▸ **How to complete this task**
Write out the stretch of lines below that begins at the line with "Given: Open the Facture" and ends at the line with "Click the SNTP", including both, exactly as given and nothing more.

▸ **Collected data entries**

• • •

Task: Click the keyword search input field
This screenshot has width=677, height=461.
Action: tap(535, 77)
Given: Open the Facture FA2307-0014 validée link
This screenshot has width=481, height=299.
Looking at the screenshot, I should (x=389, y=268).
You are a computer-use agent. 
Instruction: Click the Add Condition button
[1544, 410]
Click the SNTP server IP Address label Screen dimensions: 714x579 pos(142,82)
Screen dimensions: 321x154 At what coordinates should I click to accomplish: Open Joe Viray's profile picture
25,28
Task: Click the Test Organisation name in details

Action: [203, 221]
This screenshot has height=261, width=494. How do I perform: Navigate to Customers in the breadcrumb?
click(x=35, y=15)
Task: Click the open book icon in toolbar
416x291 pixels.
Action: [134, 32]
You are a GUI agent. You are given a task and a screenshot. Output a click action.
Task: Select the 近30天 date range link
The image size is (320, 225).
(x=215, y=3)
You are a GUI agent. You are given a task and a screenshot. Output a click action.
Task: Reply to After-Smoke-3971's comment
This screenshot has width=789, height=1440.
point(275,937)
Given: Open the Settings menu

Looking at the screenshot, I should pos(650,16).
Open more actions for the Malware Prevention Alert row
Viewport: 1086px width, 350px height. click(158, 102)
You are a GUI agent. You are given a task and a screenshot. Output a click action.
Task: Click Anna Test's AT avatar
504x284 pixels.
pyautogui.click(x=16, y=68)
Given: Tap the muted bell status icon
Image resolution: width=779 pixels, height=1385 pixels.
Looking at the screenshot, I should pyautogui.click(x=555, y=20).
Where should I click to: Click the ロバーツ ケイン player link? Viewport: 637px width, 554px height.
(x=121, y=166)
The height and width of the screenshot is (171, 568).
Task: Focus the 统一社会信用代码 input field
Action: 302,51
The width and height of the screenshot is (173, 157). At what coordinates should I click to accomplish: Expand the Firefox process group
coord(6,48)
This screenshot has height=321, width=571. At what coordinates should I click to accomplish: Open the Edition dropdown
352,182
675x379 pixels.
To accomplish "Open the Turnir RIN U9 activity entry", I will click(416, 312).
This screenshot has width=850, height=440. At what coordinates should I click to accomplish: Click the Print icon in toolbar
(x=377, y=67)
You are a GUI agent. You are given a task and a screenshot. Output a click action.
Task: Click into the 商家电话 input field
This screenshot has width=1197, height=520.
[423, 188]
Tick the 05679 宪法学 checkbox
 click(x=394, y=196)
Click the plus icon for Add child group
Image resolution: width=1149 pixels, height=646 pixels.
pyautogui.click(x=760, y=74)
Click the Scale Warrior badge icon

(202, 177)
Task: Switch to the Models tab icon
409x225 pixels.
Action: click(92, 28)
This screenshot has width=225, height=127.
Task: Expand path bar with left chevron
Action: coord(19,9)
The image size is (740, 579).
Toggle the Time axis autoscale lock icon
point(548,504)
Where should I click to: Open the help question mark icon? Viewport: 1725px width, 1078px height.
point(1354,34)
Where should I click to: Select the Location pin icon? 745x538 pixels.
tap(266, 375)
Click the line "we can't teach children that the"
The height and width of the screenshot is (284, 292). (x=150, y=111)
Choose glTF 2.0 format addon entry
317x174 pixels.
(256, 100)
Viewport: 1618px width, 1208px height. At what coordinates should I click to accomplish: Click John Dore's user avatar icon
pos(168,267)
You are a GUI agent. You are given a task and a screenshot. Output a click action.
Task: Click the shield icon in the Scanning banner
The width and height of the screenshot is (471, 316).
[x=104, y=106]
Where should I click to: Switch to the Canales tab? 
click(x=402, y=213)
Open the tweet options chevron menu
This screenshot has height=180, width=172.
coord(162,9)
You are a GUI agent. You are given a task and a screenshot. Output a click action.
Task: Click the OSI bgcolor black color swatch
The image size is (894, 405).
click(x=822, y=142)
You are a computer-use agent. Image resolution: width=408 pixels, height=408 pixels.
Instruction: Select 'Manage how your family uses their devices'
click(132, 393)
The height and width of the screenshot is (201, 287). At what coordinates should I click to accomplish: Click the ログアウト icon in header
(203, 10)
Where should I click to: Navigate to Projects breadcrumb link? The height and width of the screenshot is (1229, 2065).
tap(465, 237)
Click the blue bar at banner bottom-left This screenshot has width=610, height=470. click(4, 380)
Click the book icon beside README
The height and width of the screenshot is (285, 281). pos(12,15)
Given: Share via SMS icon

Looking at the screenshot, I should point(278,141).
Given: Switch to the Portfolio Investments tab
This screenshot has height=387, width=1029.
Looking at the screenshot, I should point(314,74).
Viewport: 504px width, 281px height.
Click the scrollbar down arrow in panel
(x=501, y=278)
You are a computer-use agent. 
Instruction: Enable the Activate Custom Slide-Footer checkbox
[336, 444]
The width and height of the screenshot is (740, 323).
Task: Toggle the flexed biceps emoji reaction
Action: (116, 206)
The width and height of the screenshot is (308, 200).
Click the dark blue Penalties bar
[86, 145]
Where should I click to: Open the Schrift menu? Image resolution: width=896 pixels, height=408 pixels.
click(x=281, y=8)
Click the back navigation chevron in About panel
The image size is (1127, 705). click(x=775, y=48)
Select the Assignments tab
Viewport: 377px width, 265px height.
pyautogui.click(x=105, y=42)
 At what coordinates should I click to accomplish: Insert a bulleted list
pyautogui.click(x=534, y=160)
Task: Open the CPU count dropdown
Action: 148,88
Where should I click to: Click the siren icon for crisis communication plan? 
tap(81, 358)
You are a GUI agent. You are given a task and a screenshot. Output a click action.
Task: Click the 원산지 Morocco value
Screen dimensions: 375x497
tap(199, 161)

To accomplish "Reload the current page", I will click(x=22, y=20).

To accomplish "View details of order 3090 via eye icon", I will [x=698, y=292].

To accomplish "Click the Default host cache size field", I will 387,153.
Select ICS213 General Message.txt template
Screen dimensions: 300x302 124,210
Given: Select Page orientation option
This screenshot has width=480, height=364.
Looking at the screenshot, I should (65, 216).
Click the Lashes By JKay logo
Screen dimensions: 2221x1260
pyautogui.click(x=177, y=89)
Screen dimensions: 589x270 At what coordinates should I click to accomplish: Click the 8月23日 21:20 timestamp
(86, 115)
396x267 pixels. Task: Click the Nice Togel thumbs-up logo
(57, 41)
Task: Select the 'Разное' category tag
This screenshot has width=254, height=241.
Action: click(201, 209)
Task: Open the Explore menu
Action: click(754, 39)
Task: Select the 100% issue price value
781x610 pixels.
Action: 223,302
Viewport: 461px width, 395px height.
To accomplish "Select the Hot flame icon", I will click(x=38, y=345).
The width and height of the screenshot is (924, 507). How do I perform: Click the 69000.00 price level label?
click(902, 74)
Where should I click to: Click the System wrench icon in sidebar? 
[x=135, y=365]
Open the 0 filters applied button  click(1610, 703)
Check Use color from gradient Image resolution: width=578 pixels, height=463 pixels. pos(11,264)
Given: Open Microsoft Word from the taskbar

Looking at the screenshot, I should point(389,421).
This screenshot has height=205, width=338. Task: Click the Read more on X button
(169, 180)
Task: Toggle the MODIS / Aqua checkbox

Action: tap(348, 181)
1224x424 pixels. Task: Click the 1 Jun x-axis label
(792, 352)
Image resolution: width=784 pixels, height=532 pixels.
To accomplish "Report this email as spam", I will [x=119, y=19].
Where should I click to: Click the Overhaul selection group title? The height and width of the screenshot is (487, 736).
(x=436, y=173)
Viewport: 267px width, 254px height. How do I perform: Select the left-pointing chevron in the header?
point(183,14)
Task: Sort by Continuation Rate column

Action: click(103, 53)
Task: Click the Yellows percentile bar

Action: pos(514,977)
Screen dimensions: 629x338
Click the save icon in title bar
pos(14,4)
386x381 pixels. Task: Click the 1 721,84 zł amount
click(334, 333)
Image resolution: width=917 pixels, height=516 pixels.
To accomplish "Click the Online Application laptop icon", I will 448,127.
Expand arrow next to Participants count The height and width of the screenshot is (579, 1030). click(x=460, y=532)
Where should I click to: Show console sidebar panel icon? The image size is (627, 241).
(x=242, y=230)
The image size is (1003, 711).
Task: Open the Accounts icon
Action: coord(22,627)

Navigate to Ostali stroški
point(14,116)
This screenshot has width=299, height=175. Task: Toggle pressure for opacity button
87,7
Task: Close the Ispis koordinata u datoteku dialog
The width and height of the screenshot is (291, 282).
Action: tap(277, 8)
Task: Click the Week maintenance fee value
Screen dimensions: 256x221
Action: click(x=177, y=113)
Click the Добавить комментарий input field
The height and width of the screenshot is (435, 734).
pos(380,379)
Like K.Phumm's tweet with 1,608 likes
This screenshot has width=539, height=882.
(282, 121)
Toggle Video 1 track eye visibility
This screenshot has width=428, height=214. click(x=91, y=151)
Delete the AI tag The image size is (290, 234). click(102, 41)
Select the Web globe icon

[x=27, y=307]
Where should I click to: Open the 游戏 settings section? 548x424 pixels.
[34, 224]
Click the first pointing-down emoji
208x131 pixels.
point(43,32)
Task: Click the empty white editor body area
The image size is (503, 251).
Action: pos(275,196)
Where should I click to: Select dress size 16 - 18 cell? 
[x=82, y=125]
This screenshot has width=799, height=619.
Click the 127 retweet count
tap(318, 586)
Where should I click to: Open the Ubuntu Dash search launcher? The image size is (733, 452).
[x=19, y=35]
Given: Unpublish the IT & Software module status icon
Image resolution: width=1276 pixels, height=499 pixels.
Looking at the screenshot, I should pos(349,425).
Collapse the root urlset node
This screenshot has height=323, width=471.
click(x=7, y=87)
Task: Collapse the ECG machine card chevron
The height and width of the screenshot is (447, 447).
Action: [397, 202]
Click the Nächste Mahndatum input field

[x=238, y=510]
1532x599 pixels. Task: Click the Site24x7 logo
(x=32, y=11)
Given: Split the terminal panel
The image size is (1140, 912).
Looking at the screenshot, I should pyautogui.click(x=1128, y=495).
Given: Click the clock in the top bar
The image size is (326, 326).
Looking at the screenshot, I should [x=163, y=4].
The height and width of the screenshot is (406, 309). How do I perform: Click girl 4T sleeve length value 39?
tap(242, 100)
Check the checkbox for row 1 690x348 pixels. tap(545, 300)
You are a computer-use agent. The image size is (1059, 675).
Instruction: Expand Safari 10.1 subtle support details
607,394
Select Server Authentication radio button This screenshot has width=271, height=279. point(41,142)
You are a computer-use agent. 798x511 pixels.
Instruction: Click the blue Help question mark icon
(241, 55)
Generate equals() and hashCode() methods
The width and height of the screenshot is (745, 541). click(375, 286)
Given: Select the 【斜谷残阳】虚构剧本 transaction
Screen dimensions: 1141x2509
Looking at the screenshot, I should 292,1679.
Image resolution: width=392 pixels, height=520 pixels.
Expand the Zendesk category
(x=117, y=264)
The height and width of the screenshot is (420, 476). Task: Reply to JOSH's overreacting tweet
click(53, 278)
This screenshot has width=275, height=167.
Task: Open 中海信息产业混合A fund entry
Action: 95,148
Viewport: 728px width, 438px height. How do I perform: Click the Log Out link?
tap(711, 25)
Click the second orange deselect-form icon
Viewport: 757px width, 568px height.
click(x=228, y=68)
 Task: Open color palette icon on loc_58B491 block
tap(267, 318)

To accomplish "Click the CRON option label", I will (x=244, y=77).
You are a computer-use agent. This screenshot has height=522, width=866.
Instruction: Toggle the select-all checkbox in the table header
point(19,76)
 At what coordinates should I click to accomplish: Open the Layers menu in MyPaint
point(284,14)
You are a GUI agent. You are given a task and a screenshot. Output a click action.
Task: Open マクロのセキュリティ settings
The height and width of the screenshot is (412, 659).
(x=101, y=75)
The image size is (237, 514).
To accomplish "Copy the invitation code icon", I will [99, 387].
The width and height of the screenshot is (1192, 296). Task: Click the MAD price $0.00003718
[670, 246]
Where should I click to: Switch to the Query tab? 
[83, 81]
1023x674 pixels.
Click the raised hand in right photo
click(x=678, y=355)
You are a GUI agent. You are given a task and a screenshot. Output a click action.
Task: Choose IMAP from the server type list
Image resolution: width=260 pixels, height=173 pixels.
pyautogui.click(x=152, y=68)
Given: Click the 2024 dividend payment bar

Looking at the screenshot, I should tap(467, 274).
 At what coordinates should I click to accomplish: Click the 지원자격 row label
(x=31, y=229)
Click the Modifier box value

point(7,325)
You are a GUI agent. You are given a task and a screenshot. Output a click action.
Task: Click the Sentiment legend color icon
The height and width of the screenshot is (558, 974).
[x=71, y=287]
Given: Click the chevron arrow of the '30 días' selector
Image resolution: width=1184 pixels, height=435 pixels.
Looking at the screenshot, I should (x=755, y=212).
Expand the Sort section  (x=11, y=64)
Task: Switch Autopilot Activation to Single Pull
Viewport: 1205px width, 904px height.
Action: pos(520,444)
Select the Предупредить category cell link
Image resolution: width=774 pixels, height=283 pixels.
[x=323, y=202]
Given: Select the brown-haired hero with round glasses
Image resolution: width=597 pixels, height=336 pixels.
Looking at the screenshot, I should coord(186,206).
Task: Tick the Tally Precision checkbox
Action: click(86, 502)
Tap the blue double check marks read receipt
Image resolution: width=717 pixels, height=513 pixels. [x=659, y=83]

• • •

▸ **Task output**
Given: Open the Facture FA2307-0014 validée link
This screenshot has width=481, height=299.
Looking at the screenshot, I should (x=389, y=268).
You are a computer-use agent. 
Instruction: Click the Add Condition button
[1544, 410]
Click the SNTP server IP Address label Screen dimensions: 714x579 pos(142,82)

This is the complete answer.